Mt. St. Helens Vietnam Band- Mt. St. Helens Vietnam Band

Dead Oceans / Cargo
VÖ: 13.03.2009

Unsere Bewertung: 7/10

Eure Ø-Bewertung: 8/10

Eine schrecklich nette Familie

Es steht in jeder Bäckerblume, jedem Stadtmagazin: Bands ohne Schlagzeuger haben's schwer. Woher nehmen, und nicht stehlen? Wenn sich schon keiner schnitzen lässt, bekommt man wenigstens einen geborgt? Oder gar geschenkt? Unter Umständen ließe sich auch einer züchten - doch hat man wirklich genug "ehrlichen Schweiß" als Dünger vorrätig?
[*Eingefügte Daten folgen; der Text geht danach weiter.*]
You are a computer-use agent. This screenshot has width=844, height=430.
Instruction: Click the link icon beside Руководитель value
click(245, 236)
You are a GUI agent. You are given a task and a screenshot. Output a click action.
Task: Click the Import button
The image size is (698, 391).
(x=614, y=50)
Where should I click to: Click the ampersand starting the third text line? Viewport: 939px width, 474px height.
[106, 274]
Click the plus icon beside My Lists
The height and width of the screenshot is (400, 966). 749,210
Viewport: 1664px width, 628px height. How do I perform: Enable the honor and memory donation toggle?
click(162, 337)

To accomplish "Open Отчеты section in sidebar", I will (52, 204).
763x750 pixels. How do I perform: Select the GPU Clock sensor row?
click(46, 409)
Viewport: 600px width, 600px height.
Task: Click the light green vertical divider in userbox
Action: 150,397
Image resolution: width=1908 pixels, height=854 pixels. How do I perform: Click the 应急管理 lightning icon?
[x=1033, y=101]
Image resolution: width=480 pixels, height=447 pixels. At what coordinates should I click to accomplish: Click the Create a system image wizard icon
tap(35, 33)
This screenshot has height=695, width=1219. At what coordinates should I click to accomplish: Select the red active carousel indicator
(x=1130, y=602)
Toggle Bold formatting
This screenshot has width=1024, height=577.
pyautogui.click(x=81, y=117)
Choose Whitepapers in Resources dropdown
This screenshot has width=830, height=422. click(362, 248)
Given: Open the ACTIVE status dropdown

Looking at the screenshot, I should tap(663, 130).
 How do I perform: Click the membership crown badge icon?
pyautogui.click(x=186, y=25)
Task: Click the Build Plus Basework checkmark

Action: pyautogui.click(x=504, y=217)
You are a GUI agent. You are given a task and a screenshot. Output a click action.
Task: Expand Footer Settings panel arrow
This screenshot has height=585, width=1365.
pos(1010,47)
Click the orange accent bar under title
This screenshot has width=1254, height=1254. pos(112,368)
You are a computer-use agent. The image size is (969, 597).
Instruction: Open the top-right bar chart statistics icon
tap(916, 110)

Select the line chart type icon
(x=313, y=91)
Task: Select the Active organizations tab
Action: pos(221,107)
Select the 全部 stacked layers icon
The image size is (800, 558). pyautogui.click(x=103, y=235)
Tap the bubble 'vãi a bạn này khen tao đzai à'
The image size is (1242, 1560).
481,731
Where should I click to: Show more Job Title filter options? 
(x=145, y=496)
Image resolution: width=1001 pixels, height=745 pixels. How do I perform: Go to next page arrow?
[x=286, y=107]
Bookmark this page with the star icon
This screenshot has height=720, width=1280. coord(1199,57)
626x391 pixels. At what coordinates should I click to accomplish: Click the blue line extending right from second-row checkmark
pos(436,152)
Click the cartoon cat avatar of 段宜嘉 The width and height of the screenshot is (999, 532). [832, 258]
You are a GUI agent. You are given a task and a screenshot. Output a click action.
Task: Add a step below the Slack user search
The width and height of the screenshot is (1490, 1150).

All den Verzweifelten präsentiert sich nun eine unschlagbare Alternative: Man kann sich auch einfach einen adoptieren. So geschehen mit Marshall Verdoes, 13 Jahre jung und Drummer seiner Adoptiveltern. Die sind beide unfassbar blond, unfassbar dürr. Papa (und Halbbruder) Benjamin spielt Gitarre, Mama Traci rhythmisches Muskelzucken zu Schellenkranzgewedel. Den passend beknackten Namen zu diesem Ganzkörperunfall hatte dann der neue Filius auf der heißen Pfanne. Soweit alles klar, empfahl sich die frisch getaufte Mt. St. Helens Vietnam Band zunächst aber lieber mit halbkomischen Werbefilmchen, statt sich auf so etwas Profanes wie Musik zu konzentrieren. Und bringt nun trotzdem ihr erstes Album auf den Markt - nachdem man im Spätsommer 2008 doch glatt gemeinsam aufgetreten war.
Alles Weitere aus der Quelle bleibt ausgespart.